Search for a private exchange and you'll type both terms: no-KYC and no-AML. Usually you mean one thing — swap crypto without giving up your identity. But the two point at different things, and knowing which is which tells you a lot about who's being straight with you.
KYC, plainly
KYC stands for Know Your Customer: collecting and checking who you are. An ID, a selfie, an address, sometimes a note on where your money came from. A no-KYC exchange gathers none of it. There's no identity to leak, subpoena or sell, because nobody asked for it in the first place.
AML, plainly
AML — Anti-Money-Laundering — is the wider set of rules KYC feeds into: monitoring transactions, screening against sanctions lists, and reporting anything that looks off. KYC is a tool; AML is the regime behind it. A service can collect almost nothing about you and still turn away a transaction it believes is illegal.
So where's the line
- No-KYC means we don't ask who you are. No account, no ID, no email.
- No-AML is a much bigger claim, and one no honest operator can really make. Sanctions and the law still apply to everyone.
- The version that's both real and useful is no-KYC with tight data minimisation: collect nothing you don't need.
What 0trace actually does
- No KYC: no account, no email, no identity collected.
- No IP checks and no logs, so there's nothing to hand over later.
- Orders auto-delete after 72 hours and the encrypted order chat after 24 — or you wipe either one yourself.
- Rates, fees and payouts are all worked out on our side, so you never have to trust a number your browser made up.
How to read a private exchange
- It settles from its own funds and doesn't sit on yours any longer than the swap needs.
- It says plainly what it stores, for how long, and when it's gone.
- It doesn't claim to be 100% anonymous or beyond the law.

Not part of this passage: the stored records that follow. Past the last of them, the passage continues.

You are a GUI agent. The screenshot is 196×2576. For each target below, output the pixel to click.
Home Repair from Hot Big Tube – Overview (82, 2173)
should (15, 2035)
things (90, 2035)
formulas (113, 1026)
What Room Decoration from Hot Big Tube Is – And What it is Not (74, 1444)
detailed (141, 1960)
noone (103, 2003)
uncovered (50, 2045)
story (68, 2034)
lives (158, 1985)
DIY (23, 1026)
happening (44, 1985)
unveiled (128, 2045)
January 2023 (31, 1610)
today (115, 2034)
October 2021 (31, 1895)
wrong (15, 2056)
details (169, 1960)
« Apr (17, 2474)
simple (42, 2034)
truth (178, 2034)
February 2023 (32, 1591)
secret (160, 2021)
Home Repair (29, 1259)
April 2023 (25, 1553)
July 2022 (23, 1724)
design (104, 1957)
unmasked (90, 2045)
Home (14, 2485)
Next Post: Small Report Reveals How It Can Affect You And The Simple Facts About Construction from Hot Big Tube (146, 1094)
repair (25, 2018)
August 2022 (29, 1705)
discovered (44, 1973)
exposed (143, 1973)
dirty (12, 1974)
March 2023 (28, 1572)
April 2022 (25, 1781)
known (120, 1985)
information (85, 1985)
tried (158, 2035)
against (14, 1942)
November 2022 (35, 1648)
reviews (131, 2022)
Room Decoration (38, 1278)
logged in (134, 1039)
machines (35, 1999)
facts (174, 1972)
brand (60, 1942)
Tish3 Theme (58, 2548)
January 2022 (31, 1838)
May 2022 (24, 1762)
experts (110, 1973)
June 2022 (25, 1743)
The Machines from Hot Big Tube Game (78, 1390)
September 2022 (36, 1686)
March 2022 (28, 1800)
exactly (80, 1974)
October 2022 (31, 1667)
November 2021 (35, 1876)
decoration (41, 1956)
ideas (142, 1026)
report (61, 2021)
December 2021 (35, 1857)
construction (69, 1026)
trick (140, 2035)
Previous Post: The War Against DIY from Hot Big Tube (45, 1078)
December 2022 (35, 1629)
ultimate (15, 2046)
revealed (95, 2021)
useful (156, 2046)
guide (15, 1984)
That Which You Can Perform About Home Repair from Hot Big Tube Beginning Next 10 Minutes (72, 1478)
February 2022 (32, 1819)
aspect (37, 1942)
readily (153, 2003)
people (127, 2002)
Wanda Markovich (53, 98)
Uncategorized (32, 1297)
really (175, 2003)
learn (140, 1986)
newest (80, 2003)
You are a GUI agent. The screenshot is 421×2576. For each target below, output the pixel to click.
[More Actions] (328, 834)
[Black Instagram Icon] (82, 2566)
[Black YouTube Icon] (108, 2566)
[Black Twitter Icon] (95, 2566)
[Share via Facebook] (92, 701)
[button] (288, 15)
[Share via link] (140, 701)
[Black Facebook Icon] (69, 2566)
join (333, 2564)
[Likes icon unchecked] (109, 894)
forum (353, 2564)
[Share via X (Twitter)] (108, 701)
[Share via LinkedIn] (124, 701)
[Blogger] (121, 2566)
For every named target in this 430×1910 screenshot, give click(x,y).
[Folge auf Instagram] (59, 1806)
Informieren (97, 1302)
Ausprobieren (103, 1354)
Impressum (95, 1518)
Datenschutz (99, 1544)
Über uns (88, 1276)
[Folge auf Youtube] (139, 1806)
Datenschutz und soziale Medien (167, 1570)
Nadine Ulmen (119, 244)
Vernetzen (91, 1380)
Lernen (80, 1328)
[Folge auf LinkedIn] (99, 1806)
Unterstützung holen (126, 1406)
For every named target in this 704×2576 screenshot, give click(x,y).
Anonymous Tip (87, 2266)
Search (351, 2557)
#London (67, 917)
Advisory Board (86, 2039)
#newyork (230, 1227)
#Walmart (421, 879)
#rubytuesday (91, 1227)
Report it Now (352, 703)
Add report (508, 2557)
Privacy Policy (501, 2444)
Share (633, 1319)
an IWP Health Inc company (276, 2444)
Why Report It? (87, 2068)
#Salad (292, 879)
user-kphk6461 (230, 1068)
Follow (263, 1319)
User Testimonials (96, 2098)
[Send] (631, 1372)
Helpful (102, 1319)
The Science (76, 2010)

That's a marketing tell, not a feature.
- It shows a real, live rate you can check before you commit.
The part nobody likes to say
No serious exchange can promise no-AML in the literal sense. Sanctions exist, the law exists, and any operator can refuse a transaction. What a privacy-first exchange can promise is narrower and more honest: it doesn't collect your identity, it doesn't keep logs it doesn't need, and it doesn't quietly turn your swap into a profile. That's the difference worth paying attention to.